EWA: It sounds like the black and white photos almost serve as a foil to the color photographs.
PY: That’s a great way to put it. I like referencing them as a foil because for me, this is evidence of what we've lost.
EWA: At the same time, I also sense that you're trying to soften the colorful, sterile spaces — there’s some tenderness in these photos. I’m thinking of the blurry photo with the flowers by the pink house. I do find these little openings in the photos, and I don't know if you found yourself trying to feel differently toward the houses, to get to know them.
PY: I’m glad that you point this out because — this is probably an overshare — but as I was making this work, I was sort of dating somebody, and I was really trying to get to know this person and connect with them.

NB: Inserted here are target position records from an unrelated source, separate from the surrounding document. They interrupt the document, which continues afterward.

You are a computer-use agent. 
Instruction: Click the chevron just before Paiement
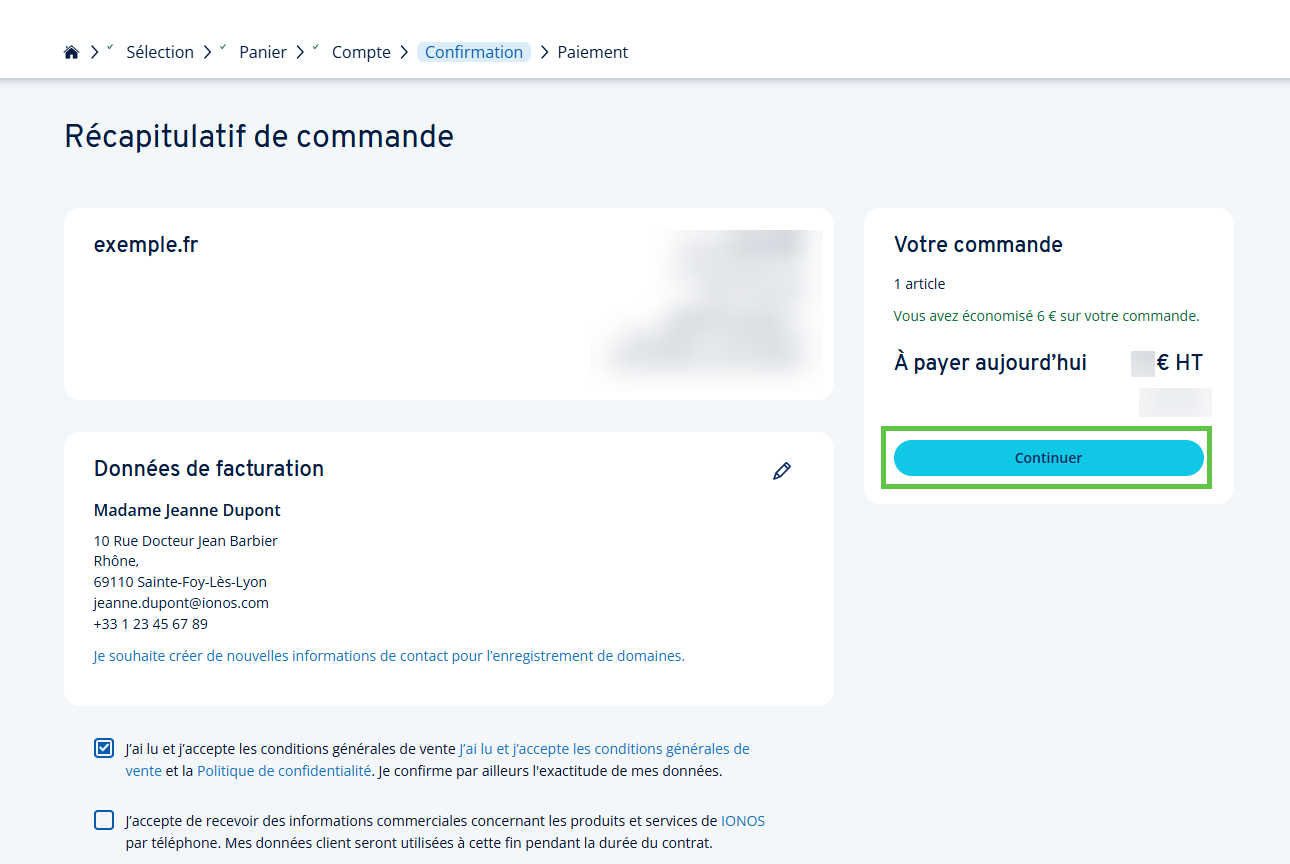545,53
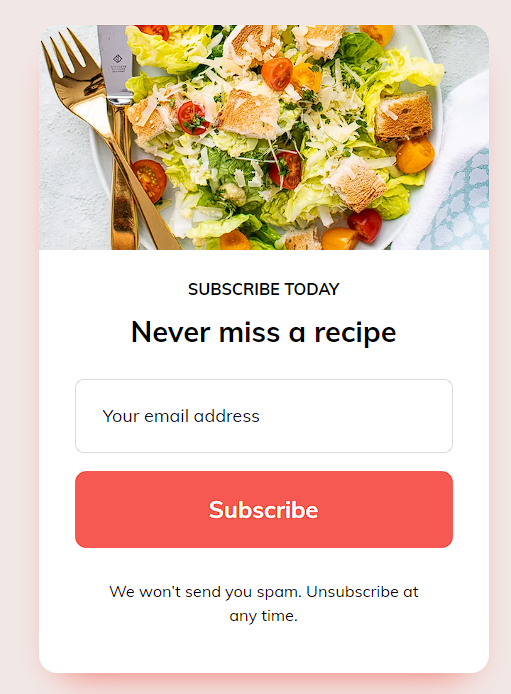This screenshot has width=511, height=694.
Task: Focus the "Your email address" input field
Action: click(264, 416)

I just felt this invulnerability in the way they were interacting, and that kept coming into this work. I think what I'm searching for out of life is truth and vulnerability. That's how you get intimacy. I come into the world with this sort of open, bleeding heart — I expose myself because I’m a romantic. So I was coming in looking [at these houses], thinking of who lives here. I think we all want the same thing. We all want to be happy. Some of us just have really bad tools in trying to get that. But I found myself charmed by the attempts of beauty. Since I'm not from L.A., I'm seeing these things with almost childlike vision, and I’m able to kind of see it for what it is, and I think my heart breaks a bit when I see you trying to get the same thing that I'm trying to get, which is happiness.